▶ [LISTED ENTRIES]
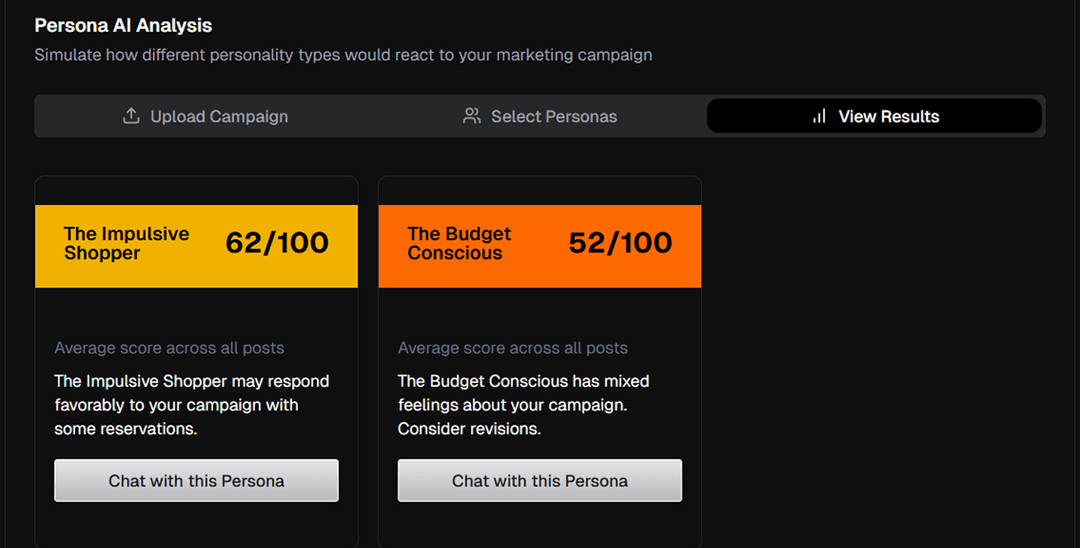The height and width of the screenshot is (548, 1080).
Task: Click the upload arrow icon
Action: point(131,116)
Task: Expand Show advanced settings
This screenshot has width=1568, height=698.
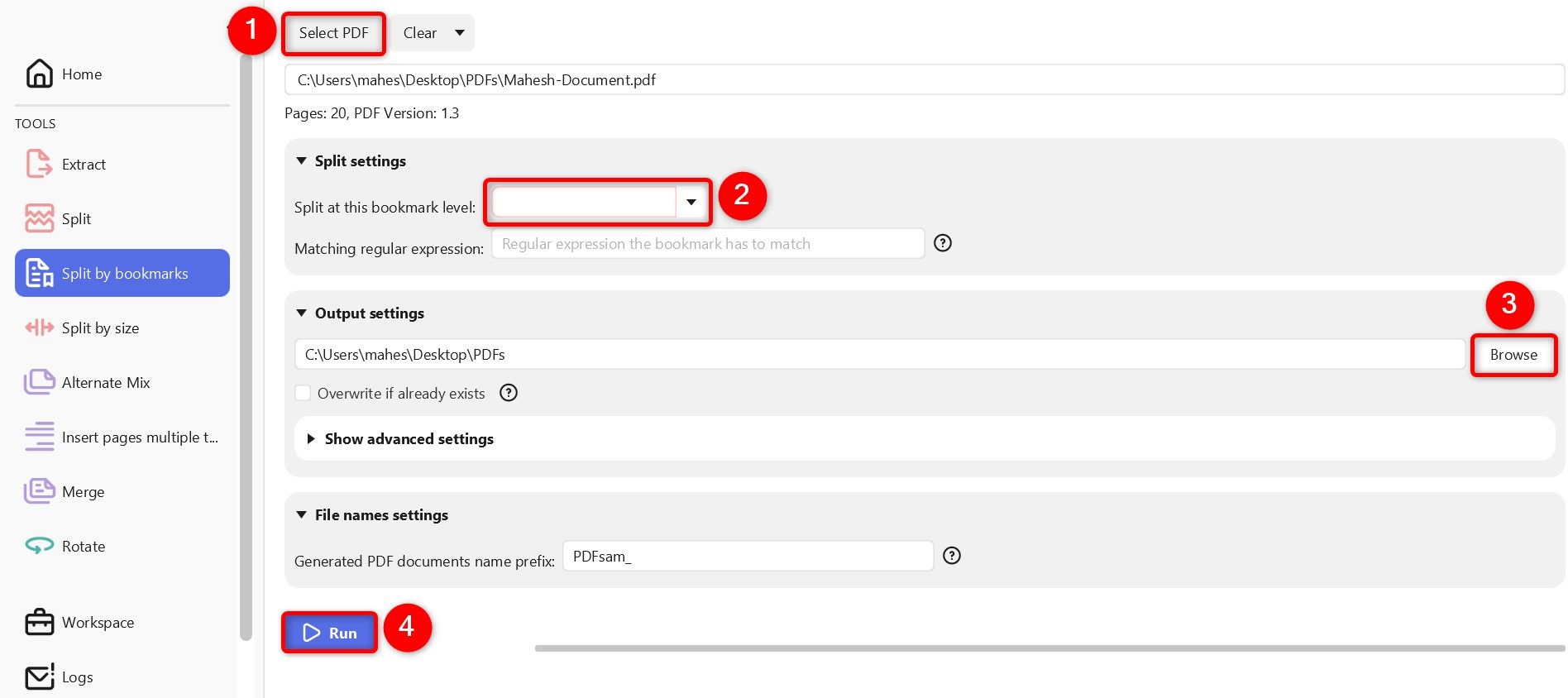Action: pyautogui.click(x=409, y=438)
--
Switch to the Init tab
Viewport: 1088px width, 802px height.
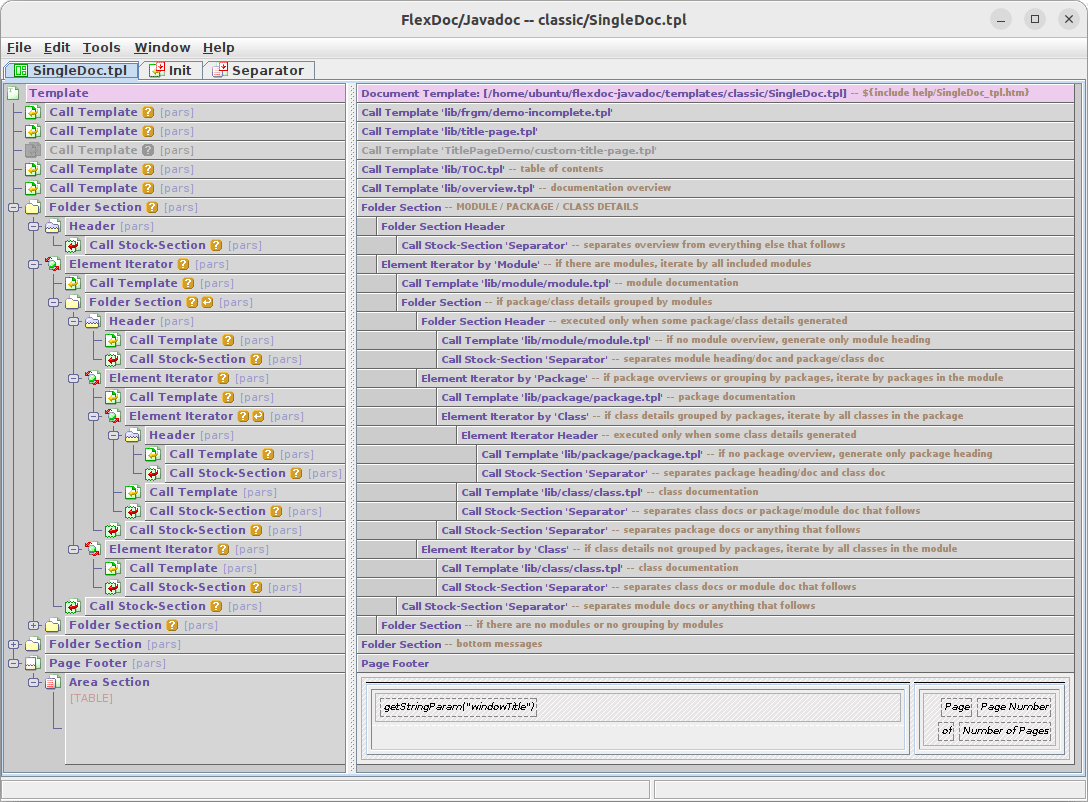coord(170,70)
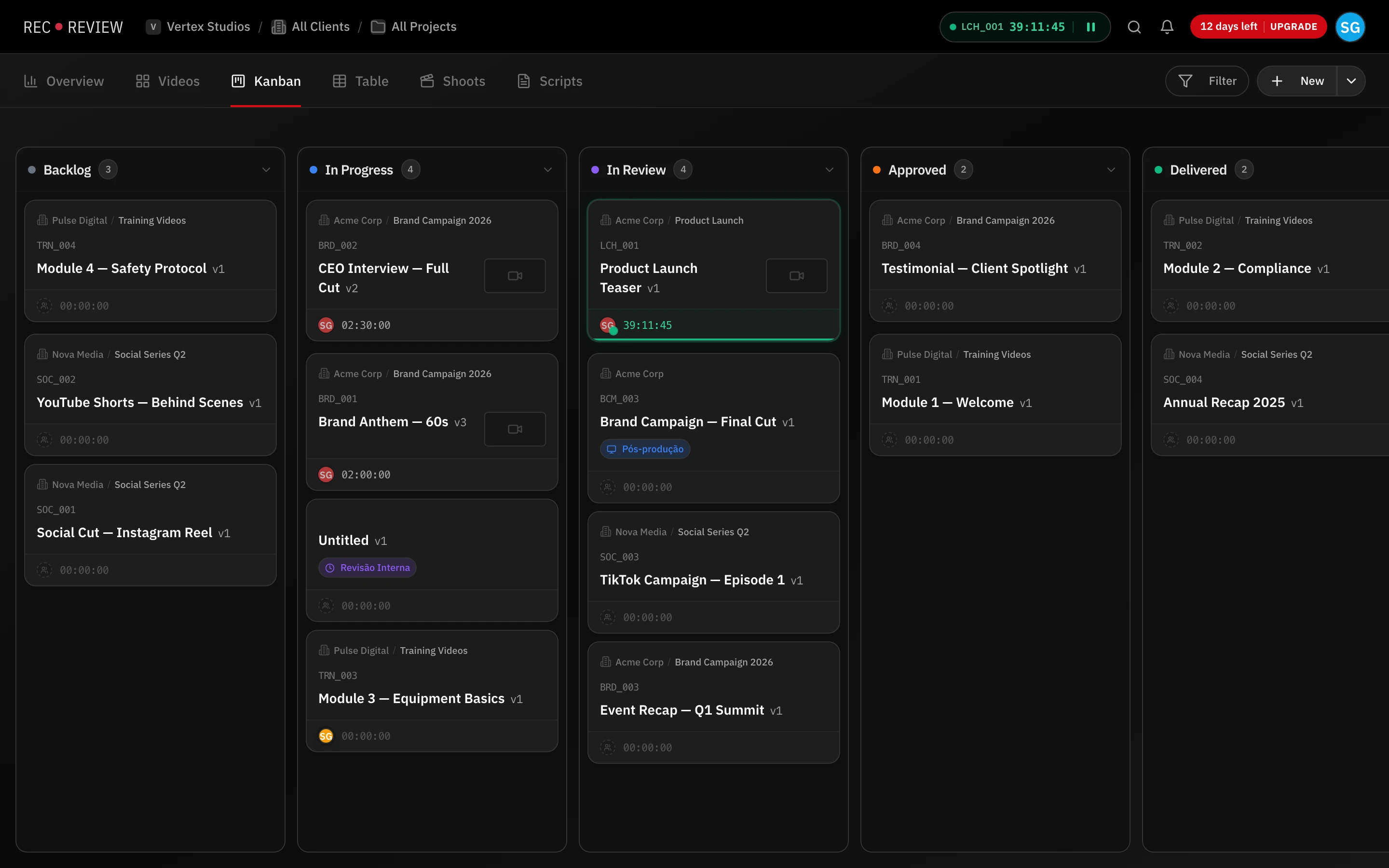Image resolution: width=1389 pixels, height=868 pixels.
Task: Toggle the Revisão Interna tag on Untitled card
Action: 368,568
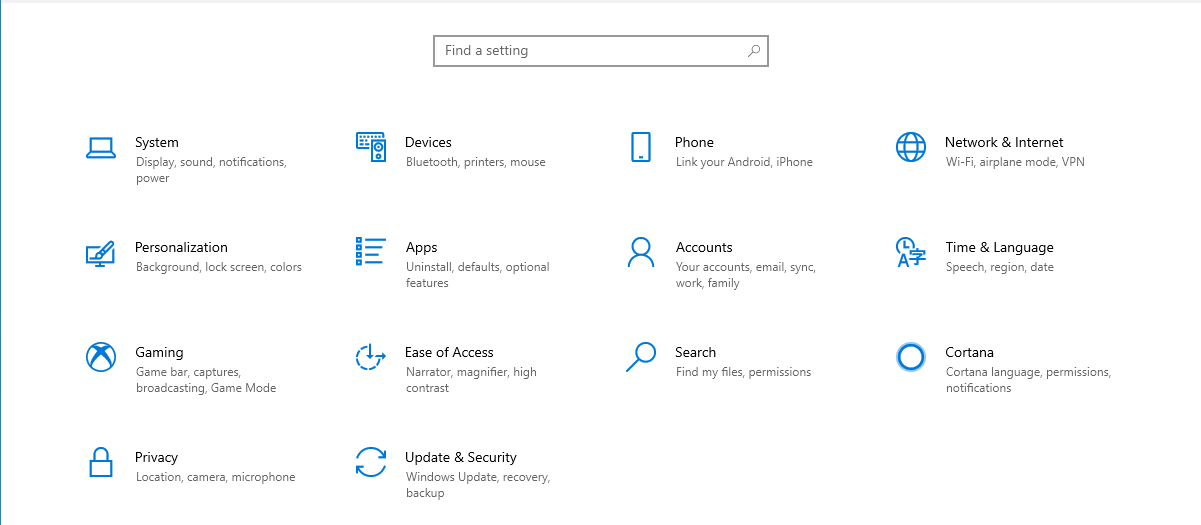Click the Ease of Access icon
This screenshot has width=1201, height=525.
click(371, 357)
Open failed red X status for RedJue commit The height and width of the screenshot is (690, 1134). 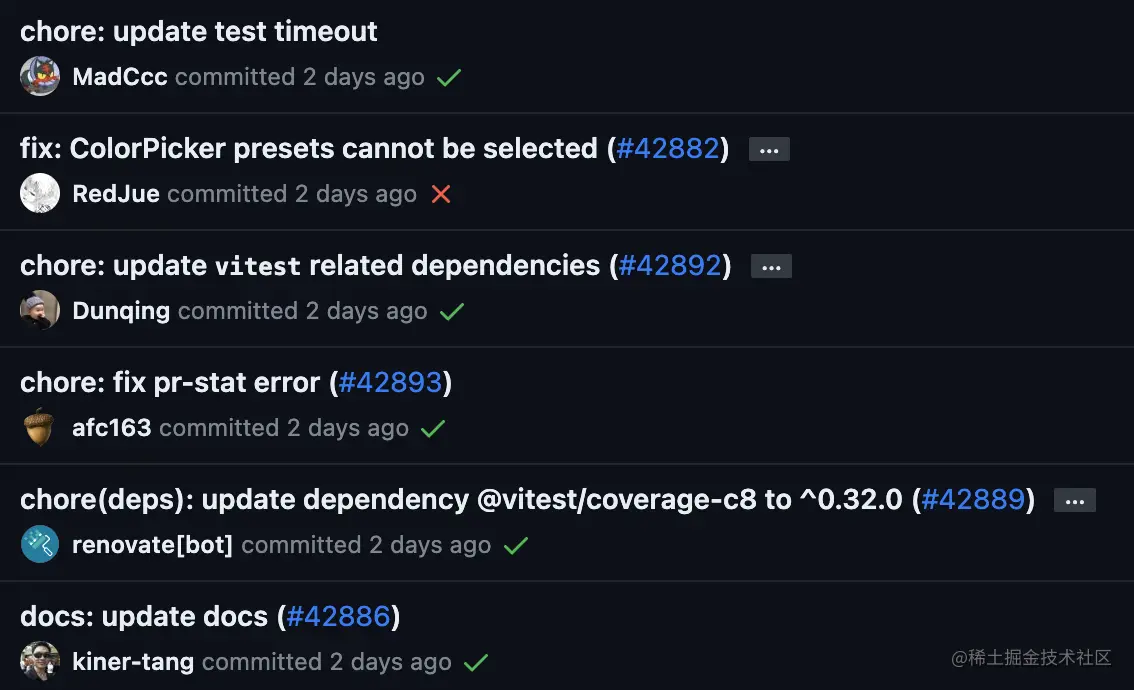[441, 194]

▶ [GIVEN PROBLEM]
Swap "advanced settings" for "privacy options" in the lines from the one holding "Task: Expand Show advanced settings" through the one holding "Action: pyautogui.click(x=409, y=438)", inclusive, and leave everything else unchanged. Return only those lines, without the pictures.

▶ [SOLUTION FOR THIS TASK]
Task: Expand Show privacy options
This screenshot has width=1568, height=698.
Action: pyautogui.click(x=409, y=438)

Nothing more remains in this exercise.